Two days later, when Johnson had to come in for the next shot, the hurdles went up.

About a week after Johnson’s attack, hospitals across the country got official notice of a vaccine shortage from the Centers for Disease Control and Prevention, according to its Web site. Providers were instructed to get clearance from the federal government before administering shots and to register a special code so that the government could track existing supplies.

Johnson says the way this played out for her is that George Washington’s pharmacy and urgent care doctors debated if she fell in or out of the confines of this new mandate, since it came after her first shot.

That day, she got her vaccine. By day 14, GW informed her they  were out of the vaccine, Johnson says. “It was Saturday morning, and they were calling the Department of Health. No one was there and I had to get the shot that day because that’s when my schedule fell on for the vaccination,” Johnson says.

“They tried. I was there for three and a half hours at least.…Finally they said they just didn’t have it.”

Going to nearby Georgetown University Hospital was the only option. There, Johnson got the help she needed. Two weeks later, when it was time for her last dose, she went straight to Georgetown.

The strategy worked, although she again had to wait for her doctors to get federal clearance. “It was definitely slower,” she notes. “They had trouble getting it. I asked the doctors, and they said it was a struggle for them as well.”

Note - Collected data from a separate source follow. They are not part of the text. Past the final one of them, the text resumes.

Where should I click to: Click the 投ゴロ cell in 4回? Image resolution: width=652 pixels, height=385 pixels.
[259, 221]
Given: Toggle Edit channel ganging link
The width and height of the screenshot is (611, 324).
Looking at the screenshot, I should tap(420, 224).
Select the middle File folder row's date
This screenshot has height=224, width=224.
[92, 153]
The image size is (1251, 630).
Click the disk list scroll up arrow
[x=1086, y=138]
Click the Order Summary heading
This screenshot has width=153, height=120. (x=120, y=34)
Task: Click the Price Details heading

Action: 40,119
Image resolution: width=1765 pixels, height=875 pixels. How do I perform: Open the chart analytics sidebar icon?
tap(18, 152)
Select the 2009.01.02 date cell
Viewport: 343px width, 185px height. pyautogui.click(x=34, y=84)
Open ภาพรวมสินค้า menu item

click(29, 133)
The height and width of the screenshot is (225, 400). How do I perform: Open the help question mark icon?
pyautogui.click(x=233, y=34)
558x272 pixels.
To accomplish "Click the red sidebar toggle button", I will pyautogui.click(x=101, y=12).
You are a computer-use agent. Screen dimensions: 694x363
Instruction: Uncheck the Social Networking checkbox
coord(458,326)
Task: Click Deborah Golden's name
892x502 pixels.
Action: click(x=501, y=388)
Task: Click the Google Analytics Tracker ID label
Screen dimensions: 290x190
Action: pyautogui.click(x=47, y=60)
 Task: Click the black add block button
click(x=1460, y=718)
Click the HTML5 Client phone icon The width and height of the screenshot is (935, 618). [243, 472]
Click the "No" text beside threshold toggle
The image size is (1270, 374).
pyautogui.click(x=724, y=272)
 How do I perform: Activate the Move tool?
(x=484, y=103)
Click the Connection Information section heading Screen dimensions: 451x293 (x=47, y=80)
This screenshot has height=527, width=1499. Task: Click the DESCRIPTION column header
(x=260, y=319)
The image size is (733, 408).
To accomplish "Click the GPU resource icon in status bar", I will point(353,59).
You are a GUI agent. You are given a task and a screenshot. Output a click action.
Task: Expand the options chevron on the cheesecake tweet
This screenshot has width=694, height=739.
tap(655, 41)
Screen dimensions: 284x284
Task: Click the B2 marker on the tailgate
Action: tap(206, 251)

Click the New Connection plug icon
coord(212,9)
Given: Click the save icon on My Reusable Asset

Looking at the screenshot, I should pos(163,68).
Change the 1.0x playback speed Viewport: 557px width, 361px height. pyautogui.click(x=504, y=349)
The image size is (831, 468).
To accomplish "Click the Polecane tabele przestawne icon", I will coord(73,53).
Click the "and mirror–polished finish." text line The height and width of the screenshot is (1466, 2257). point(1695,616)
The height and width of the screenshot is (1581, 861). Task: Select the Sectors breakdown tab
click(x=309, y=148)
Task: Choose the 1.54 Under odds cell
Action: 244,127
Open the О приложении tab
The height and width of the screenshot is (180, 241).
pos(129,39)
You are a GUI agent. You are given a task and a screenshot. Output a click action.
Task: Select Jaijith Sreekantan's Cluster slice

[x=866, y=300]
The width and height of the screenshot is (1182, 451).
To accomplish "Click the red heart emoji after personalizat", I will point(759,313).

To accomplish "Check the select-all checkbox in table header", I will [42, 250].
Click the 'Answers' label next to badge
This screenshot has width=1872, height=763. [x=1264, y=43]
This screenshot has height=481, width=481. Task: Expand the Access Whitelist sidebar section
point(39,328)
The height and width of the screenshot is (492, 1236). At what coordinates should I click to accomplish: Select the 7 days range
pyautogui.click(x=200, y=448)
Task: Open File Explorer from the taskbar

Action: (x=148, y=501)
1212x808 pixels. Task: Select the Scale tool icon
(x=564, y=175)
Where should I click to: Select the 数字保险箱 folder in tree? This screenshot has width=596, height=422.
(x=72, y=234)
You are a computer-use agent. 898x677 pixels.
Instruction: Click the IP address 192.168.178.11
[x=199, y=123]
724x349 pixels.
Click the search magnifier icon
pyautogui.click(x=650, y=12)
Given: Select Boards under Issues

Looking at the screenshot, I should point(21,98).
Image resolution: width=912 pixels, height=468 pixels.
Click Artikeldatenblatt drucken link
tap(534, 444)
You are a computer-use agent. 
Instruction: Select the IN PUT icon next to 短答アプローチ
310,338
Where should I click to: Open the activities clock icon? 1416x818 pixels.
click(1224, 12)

Johnson, who has had no health problems since, realizes that the individual hospitals were only following orders. But the barriers in place make it tough to follow through and prevent the spread of rabies, she says.

“If there’s a nationwide shortage, they may not be allowed to give it to someone sometimes. That’s too bad, because it’s almost having to make the case for this treatment, and if you don’t know the animal’s history, you can’t make that case,” Johnson says. “The most important thing is just to make sure someone doesn’t have rabies and not restricting that.”

Officials at George Washington Hospital are prohibited from discussing individual medical cases. But based on the timing of Johnson’s search for treatment they indicated she suffered a dog bite around the worst possible time.

Renia Mathews, director of GW’s pharmacy, says she and her co-workers have dealt with 19 rabies-vaccination cases this year, five of them since the shortage. In each of those last five cases, hospital staff members have had to get government clearance just to get the shots.

According to the CDC, the reason for the shortage has to do with the pharmaceutical companies that produce the drugs. French company Sanofi Pasteur, beginning in June 2007, started renovating its rabies vaccine facility to maintain FDA compliance. The project is set to be finished by mid-to-late 2009. Until that time, Sanofi Pasteur has a finite amount of its vaccine; it stopped producing it all together from August until earlier this month.

Since earlier this year the other major supplier, Novartis, has been distributing the vaccine but limiting it to patients definitely exposed to the virus. As of August, Novartis has been requiring doctors get a clearance code.

“We’re continuing to try to assist everyone in making the best and most efficient use of the vaccine that is available,” CDC media relations specialist Rhonda Smith told Washington City Paper.

As of the first week in October, Novartis announced it will have additional supplies of the vaccine, which means the problem should begin to ease up in coming months, according to the CDC’s notice.

Mathews said the shortage is the worst she’s seen in three decades. Still, she encourages people who get bit by an animal that could be rabid to seek out the prolonged and problematic treatment. “We would always recommend that,” she says.